In a recent 10-year period, the necessary anatomic characteristics to be deemed suitable for EVAR were analyzed and patients with both pre-case planning and follow-up CT scans after EVAR were assessed.¹⁷ Variables included aortic neck diameter, aortic neck angle, and common iliac artery diameter, which were found to be independently associated with aortic aneurysm sac enlargement when patients were treated with anatomies that were outside the IFU. Only 42% of patients had anatomy consistent with the most conservative IFU. When outside the IFU, the incidence of sac enlargement after EVAR was 41% at 5 years. This study was retrospective and evaluated only patients who had follow-up CT scans sent for 3-D analysis so there may be a bias toward inclusion of patients that were found to have problems such as sac growth on follow-up. Nevertheless, the overall concept is that when patients with poorly suited anatomies are treated with EVAR, there is a correlation with sac enlargement during follow-up.

In a recent review of EVAR versus OR in the U.S. Medicare population, including 22,830 patients during the 2001 to 2004 period with follow-up until 2005, EVAR was performed for older and higher risk patients. The perioperative mortality with EVAR was lower than in the OR group (1.4% vs 4.8%, P<0.001) and the reduction in mortality risk increased with advancing age. After 3 years the survival curves converged. Four years after AAA repair, reinterventions were more common after EVAR (9.0% vs 1.7%, P<0.001) although most reinterventions were minor. In contrast, surgery for laparotomy-related complications and hospitalizations for surgery were more likely among the patients that underwent OR. Overall mortality rates for elective and ruptured AAA decreased over time and the survival advantage observed in older patients also increased over time.¹⁸

EVAR Trials

There are 2 trials, EVAR-1 trial in the UK and the DREAM trial in the Netherlands, that randomized patients with AAA 5.5 cm or larger in diameter to undergo either EVAR or OR in those who were a suitable risk for either. Patients with prohibitively high risk for OR were randomized to EVAR versus observation (best medical treatment) in the EVAR-2 trial.^19,20

In the EVAR-1 trial, 1,082 patients (from 1999 through 2004) were randomly assigned at 37 hospitals in the United Kingdom to OR versus EVAR. The mean AAA diameter was 6.5 cm. The 30-day operative mortality was 1.8% for EVAR and 4.3% for OR. Secondary procedures were higher in the endovascular group (9.8%) than in the open group (5.8%). However, despite the lower upfront morbidity of EVAR, no differences were observed in aneurysm related mortality or total mortality in the long-term (8 years) follow-up. EVAR requires diligent imaging surveillance at least yearly and was associated with more costs. The rate of secondary procedures required due to graft-related complications following EVAR was 2 to 3 times that for open repair.²¹

In the Dutch Randomized Endovascular Aneurysm Management (DREAM) trial, 345 patients with AAA minimum diameter of 5.0 cm were randomized to receive OR vs EVAR.²² The 30-day mortality was 4.5% for OR versus 1.2% for EVAR, with a higher incidence of major complication or death in the OR (9.8%) than in the EVAR group (4.7%). The DREAM trial also concluded that the early survival benefit provided by EVAR disappeared over about 2 years of follow-up.

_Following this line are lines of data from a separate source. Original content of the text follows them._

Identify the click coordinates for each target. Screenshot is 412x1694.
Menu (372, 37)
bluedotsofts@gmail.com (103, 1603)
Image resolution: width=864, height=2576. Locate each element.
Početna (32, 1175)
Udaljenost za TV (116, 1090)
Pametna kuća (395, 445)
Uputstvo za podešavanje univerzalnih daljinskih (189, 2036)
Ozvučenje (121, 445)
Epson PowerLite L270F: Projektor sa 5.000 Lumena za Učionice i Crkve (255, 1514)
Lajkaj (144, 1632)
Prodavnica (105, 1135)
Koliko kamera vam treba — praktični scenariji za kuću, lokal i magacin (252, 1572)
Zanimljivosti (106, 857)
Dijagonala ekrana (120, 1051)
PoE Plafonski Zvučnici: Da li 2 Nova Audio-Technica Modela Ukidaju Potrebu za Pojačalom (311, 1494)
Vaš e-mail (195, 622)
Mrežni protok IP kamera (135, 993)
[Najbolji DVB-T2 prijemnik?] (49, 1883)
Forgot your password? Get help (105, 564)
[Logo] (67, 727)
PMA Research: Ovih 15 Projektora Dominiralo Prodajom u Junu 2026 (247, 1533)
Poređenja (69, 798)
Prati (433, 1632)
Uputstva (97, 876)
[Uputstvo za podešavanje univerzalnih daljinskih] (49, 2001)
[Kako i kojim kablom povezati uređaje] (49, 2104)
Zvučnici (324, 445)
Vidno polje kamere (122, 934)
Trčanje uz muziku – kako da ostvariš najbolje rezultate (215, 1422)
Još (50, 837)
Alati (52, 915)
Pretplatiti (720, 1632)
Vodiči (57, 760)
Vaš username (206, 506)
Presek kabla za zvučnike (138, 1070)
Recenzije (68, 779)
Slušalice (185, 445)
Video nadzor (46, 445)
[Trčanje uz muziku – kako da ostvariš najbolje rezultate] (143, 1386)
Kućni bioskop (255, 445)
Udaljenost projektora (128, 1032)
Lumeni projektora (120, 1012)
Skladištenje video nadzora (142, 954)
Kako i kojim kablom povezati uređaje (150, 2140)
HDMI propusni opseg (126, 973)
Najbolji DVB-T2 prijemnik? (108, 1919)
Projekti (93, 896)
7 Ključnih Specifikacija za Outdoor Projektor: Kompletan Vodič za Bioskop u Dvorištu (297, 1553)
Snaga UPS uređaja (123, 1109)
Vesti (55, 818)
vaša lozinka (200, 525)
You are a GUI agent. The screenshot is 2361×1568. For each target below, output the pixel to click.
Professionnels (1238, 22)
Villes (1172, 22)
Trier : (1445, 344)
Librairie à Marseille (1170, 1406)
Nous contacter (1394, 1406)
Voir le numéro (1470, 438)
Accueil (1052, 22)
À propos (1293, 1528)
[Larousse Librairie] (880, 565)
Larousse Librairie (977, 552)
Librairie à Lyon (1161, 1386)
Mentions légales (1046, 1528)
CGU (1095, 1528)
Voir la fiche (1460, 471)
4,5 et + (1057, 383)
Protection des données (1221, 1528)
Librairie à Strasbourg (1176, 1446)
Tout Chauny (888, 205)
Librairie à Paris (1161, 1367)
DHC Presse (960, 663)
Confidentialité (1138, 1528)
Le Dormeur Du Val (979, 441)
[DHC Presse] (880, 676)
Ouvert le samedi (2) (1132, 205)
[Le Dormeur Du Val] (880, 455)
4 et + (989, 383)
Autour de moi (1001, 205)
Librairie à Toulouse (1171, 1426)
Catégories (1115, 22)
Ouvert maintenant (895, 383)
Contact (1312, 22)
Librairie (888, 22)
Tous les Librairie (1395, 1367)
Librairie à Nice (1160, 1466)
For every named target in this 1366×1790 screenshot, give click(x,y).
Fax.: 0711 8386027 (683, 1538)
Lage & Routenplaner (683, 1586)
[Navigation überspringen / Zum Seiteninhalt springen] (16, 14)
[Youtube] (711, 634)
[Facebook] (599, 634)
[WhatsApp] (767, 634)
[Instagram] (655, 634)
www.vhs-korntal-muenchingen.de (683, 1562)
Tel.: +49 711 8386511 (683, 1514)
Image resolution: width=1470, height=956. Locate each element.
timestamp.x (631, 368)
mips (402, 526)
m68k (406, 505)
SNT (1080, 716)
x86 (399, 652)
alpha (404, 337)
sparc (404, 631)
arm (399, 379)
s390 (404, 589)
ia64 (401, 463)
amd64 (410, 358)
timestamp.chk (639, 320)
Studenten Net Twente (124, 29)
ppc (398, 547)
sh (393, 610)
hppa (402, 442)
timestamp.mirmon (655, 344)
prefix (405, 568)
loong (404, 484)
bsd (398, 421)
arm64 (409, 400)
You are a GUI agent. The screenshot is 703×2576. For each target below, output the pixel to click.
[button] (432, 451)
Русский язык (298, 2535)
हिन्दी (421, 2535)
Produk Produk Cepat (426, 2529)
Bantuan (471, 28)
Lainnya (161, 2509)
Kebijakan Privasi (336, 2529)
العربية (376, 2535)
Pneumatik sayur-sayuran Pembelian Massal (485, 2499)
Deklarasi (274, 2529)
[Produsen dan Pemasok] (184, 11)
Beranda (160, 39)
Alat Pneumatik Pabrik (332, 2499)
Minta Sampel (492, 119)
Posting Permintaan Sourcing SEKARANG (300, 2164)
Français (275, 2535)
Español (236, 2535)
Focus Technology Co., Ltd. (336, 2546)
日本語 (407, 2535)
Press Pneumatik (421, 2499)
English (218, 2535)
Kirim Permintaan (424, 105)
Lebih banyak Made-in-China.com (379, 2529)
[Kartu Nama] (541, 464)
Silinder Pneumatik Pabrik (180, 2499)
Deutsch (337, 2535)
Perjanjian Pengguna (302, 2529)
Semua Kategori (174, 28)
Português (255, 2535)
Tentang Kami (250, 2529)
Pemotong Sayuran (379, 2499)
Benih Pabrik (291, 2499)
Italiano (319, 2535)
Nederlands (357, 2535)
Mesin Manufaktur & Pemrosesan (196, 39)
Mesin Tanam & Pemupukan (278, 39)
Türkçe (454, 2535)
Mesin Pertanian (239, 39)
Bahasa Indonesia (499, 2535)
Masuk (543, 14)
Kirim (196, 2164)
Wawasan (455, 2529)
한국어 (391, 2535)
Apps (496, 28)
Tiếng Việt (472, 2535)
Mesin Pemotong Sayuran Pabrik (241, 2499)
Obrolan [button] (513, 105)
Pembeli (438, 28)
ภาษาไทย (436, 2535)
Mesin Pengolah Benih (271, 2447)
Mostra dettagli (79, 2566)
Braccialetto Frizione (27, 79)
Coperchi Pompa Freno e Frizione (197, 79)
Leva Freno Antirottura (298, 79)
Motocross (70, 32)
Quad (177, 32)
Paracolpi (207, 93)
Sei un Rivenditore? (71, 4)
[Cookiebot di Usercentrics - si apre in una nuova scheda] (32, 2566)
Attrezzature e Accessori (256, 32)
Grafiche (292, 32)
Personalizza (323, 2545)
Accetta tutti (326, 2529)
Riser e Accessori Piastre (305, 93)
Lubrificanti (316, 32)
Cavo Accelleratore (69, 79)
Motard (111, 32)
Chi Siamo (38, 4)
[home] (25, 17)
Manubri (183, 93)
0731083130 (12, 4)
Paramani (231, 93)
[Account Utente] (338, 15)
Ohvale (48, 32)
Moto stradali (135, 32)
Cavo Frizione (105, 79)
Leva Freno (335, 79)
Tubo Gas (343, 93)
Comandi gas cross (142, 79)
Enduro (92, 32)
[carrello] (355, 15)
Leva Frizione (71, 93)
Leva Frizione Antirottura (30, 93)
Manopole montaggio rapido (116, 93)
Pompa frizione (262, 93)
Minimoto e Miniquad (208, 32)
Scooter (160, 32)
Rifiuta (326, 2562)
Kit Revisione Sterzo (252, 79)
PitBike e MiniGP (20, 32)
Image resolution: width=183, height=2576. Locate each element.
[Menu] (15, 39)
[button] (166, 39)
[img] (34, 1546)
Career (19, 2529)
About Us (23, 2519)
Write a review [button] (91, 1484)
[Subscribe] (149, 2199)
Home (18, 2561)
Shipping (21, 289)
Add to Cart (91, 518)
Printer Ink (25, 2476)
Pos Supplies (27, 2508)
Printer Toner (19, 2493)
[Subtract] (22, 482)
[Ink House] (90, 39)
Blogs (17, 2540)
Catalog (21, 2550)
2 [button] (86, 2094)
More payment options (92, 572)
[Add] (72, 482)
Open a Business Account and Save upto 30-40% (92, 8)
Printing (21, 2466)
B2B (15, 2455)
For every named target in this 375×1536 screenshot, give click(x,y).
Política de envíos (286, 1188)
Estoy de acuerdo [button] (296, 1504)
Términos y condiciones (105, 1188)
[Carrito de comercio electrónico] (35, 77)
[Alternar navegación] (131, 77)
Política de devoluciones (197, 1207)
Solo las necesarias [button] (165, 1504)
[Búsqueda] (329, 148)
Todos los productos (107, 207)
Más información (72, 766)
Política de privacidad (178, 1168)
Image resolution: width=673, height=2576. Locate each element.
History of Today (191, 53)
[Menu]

Four hundred and four patients with large AAA (≥5.5 cm in diameter), who were considered to be physically ineligible for OR, were randomly assigned to undergo either EVAR or no repair from 1999 through 2004 at 33 hospitals in the United Kingdom.²³ The mean aneurysm diameter was 6.7 cm. The 30-day operative mortality was 7.3% in the EVAR group. The overall rate of aneurysm rupture in the no-intervention group was 12.4 per 100 people/year. EVAR was associated with a significantly lower rate of aneurysm-related mortality than no repair, but it was not associated with a reduction in the rate of death from any cause. The rates of graft-related complications and reinterventions were higher with endovascular repair, and it was more costly (Table 3). However, the EVAR-2 trial conclusions are highly debatable because of all the bias linked to this study. Therefore some recent studies have evaluated the results of endovascular exclusion of AAAs in this high-risk patient group in high volume centers and their conclusions are in opposition with the EVAR-2 trial. ²⁴

Both implant technique and the implant devices have become safer, simpler, and faster than when all of these trials were completed. These improvements in EVAR help make it smoother and potentially more durable for good risk patients and may be a huge benefit to those at high risk. The newer, less invasive procedures, such as the percutaneous access in EVAR, and techniques to minimize contrast use and radiation times may be very good for those patients who are poor candidates for surgery. Endovascular repair has become better now than 10 years ago, when most of the trials were designed.

EVAR Durability Issues

In the EVAR-1 trial, the rates of graft-related complications and reinterventions were higher among patients in the EVAR group than among those in the OR group. In the DREAM trial, it was observed that in the first 9 months after randomization the rate of reintervention after EVAR was near 3 times the rate after OR, and concluded that the perioperative survival advantage with EVAR compared to OR is limited to the first postoperative year (Table 4). However, there was a difference between follow-up protocols after OR vs EVAR that could result in bias. After EVAR, follow-up CT scans were performed at 1 month, 3 months, 6 months, and annually but were not routinely obtained after OR, where reinterventions are usually major procedures and mostly due to symptomatic presentations. This strict follow-up after EVAR allows detection and treatment of potential problems in asymptomatic patients (like type II endoleaks), and most of the reinterventions following EVAR could be classified as relatively minor procedures, solved with endovascular techniques in most of the cases.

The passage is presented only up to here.